[[ Given information, beginning ]]
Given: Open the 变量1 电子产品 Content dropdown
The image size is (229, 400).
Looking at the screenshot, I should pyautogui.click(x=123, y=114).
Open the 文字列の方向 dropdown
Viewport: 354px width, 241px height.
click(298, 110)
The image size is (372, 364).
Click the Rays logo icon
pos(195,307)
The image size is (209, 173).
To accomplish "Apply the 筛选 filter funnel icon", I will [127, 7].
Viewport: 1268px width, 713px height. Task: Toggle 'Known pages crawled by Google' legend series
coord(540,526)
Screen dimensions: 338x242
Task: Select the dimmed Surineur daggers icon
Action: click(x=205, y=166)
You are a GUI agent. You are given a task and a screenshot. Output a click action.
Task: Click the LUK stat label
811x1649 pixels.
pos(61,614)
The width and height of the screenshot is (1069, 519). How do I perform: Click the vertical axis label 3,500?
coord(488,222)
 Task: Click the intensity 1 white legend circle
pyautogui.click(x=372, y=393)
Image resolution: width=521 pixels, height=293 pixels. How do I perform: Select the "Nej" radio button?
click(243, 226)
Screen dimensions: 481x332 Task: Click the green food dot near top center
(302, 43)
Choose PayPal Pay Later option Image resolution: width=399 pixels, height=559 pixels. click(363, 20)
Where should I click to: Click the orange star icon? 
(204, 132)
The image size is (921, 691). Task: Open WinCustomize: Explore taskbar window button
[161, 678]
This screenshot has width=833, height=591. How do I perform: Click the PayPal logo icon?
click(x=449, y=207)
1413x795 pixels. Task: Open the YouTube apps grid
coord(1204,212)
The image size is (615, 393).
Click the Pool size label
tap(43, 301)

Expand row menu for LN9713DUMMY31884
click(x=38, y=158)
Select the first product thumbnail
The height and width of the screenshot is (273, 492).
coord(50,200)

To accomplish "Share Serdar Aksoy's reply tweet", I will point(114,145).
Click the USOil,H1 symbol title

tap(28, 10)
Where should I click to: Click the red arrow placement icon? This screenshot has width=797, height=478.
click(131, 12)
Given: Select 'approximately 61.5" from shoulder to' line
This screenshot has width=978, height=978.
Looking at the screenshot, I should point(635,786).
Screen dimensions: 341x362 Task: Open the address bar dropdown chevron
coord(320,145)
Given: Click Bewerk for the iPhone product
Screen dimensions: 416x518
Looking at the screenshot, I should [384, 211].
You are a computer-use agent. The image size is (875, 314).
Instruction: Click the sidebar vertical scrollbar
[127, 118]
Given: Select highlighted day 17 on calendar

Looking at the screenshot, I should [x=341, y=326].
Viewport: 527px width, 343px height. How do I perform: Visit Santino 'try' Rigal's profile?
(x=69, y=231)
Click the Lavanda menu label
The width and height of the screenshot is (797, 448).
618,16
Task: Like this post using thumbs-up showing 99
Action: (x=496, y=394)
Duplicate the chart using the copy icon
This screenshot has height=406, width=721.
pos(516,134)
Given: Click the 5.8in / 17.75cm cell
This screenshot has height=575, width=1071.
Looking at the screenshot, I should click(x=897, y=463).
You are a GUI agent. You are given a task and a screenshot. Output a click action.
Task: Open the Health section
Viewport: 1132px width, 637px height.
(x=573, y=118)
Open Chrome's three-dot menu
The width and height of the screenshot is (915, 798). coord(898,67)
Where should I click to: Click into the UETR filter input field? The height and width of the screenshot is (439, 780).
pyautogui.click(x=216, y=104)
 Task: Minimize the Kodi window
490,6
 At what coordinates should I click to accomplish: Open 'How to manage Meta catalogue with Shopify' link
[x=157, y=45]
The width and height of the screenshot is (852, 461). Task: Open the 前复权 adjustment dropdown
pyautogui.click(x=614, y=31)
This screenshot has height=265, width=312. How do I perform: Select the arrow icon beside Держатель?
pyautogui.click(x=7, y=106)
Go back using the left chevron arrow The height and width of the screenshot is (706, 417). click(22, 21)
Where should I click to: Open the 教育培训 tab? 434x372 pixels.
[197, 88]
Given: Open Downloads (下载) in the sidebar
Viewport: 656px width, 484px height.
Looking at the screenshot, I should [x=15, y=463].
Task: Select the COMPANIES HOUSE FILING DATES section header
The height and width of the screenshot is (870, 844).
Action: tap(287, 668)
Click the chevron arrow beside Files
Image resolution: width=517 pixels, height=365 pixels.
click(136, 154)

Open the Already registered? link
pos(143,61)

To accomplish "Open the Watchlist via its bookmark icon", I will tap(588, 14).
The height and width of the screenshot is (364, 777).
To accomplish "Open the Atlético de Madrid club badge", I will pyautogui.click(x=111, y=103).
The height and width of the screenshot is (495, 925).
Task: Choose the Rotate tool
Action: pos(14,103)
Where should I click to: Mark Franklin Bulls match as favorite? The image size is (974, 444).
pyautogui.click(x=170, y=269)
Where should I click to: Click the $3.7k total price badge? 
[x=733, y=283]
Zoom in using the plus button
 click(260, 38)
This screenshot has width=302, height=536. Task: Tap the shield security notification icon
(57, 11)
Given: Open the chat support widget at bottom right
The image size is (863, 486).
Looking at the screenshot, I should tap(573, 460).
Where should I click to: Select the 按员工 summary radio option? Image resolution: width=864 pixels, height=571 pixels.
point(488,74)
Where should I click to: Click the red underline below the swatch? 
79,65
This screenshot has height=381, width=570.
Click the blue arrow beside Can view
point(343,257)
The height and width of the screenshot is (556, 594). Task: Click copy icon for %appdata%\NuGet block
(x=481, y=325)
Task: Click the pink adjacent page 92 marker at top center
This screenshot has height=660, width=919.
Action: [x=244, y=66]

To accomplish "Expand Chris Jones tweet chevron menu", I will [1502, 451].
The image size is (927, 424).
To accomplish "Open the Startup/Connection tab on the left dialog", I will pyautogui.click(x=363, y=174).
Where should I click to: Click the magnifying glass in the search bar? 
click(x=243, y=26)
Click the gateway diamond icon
[[ Given information, end ]]
Work instruction. Your reply should consist of the records, copied exactly.

Written answer.
Given: Open the 变量1 电子产品 Content dropdown
The image size is (229, 400).
Looking at the screenshot, I should pyautogui.click(x=123, y=114).
Open the 文字列の方向 dropdown
Viewport: 354px width, 241px height.
click(298, 110)
The image size is (372, 364).
Click the Rays logo icon
pos(195,307)
The image size is (209, 173).
To accomplish "Apply the 筛选 filter funnel icon", I will [127, 7].
Viewport: 1268px width, 713px height. Task: Toggle 'Known pages crawled by Google' legend series
coord(540,526)
Screen dimensions: 338x242
Task: Select the dimmed Surineur daggers icon
Action: click(x=205, y=166)
You are a GUI agent. You are given a task and a screenshot. Output a click action.
Task: Click the LUK stat label
811x1649 pixels.
pos(61,614)
The width and height of the screenshot is (1069, 519). How do I perform: Click the vertical axis label 3,500?
coord(488,222)
 Task: Click the intensity 1 white legend circle
pyautogui.click(x=372, y=393)
Image resolution: width=521 pixels, height=293 pixels. How do I perform: Select the "Nej" radio button?
click(243, 226)
Screen dimensions: 481x332 Task: Click the green food dot near top center
(302, 43)
Choose PayPal Pay Later option Image resolution: width=399 pixels, height=559 pixels. click(363, 20)
Where should I click to: Click the orange star icon? 
(204, 132)
The image size is (921, 691). Task: Open WinCustomize: Explore taskbar window button
[161, 678]
This screenshot has width=833, height=591. How do I perform: Click the PayPal logo icon?
click(x=449, y=207)
1413x795 pixels. Task: Open the YouTube apps grid
coord(1204,212)
The image size is (615, 393).
Click the Pool size label
tap(43, 301)

Expand row menu for LN9713DUMMY31884
click(x=38, y=158)
Select the first product thumbnail
The height and width of the screenshot is (273, 492).
coord(50,200)

To accomplish "Share Serdar Aksoy's reply tweet", I will point(114,145).
Click the USOil,H1 symbol title

tap(28, 10)
Where should I click to: Click the red arrow placement icon? This screenshot has width=797, height=478.
click(131, 12)
Given: Select 'approximately 61.5" from shoulder to' line
This screenshot has width=978, height=978.
Looking at the screenshot, I should point(635,786).
Screen dimensions: 341x362 Task: Open the address bar dropdown chevron
coord(320,145)
Given: Click Bewerk for the iPhone product
Screen dimensions: 416x518
Looking at the screenshot, I should [384, 211].
You are a computer-use agent. The image size is (875, 314).
Instruction: Click the sidebar vertical scrollbar
[127, 118]
Given: Select highlighted day 17 on calendar

Looking at the screenshot, I should [x=341, y=326].
Viewport: 527px width, 343px height. How do I perform: Visit Santino 'try' Rigal's profile?
(x=69, y=231)
Click the Lavanda menu label
The width and height of the screenshot is (797, 448).
618,16
Task: Like this post using thumbs-up showing 99
Action: (x=496, y=394)
Duplicate the chart using the copy icon
This screenshot has height=406, width=721.
pos(516,134)
Given: Click the 5.8in / 17.75cm cell
This screenshot has height=575, width=1071.
Looking at the screenshot, I should click(x=897, y=463).
You are a GUI agent. You are given a task and a screenshot. Output a click action.
Task: Open the Health section
Viewport: 1132px width, 637px height.
(x=573, y=118)
Open Chrome's three-dot menu
The width and height of the screenshot is (915, 798). coord(898,67)
Where should I click to: Click into the UETR filter input field? The height and width of the screenshot is (439, 780).
pyautogui.click(x=216, y=104)
 Task: Minimize the Kodi window
490,6
 At what coordinates should I click to accomplish: Open 'How to manage Meta catalogue with Shopify' link
[x=157, y=45]
The width and height of the screenshot is (852, 461). Task: Open the 前复权 adjustment dropdown
pyautogui.click(x=614, y=31)
This screenshot has height=265, width=312. How do I perform: Select the arrow icon beside Держатель?
pyautogui.click(x=7, y=106)
Go back using the left chevron arrow The height and width of the screenshot is (706, 417). click(22, 21)
Where should I click to: Open the 教育培训 tab? 434x372 pixels.
[197, 88]
Given: Open Downloads (下载) in the sidebar
Viewport: 656px width, 484px height.
Looking at the screenshot, I should [x=15, y=463].
Task: Select the COMPANIES HOUSE FILING DATES section header
The height and width of the screenshot is (870, 844).
Action: tap(287, 668)
Click the chevron arrow beside Files
Image resolution: width=517 pixels, height=365 pixels.
click(136, 154)

Open the Already registered? link
pos(143,61)

To accomplish "Open the Watchlist via its bookmark icon", I will tap(588, 14).
The height and width of the screenshot is (364, 777).
To accomplish "Open the Atlético de Madrid club badge", I will pyautogui.click(x=111, y=103).
The height and width of the screenshot is (495, 925).
Task: Choose the Rotate tool
Action: pos(14,103)
Where should I click to: Mark Franklin Bulls match as favorite? The image size is (974, 444).
pyautogui.click(x=170, y=269)
Where should I click to: Click the $3.7k total price badge? 
[x=733, y=283]
Zoom in using the plus button
 click(260, 38)
This screenshot has width=302, height=536. Task: Tap the shield security notification icon
(57, 11)
Given: Open the chat support widget at bottom right
The image size is (863, 486).
Looking at the screenshot, I should tap(573, 460).
Where should I click to: Select the 按员工 summary radio option? Image resolution: width=864 pixels, height=571 pixels.
point(488,74)
Where should I click to: Click the red underline below the swatch? 
79,65
This screenshot has height=381, width=570.
Click the blue arrow beside Can view
point(343,257)
The height and width of the screenshot is (556, 594). Task: Click copy icon for %appdata%\NuGet block
(x=481, y=325)
Task: Click the pink adjacent page 92 marker at top center
This screenshot has height=660, width=919.
Action: [x=244, y=66]

To accomplish "Expand Chris Jones tweet chevron menu", I will [1502, 451].
The image size is (927, 424).
To accomplish "Open the Startup/Connection tab on the left dialog", I will pyautogui.click(x=363, y=174).
Where should I click to: Click the magnifying glass in the search bar? 
click(x=243, y=26)
Click the gateway diamond icon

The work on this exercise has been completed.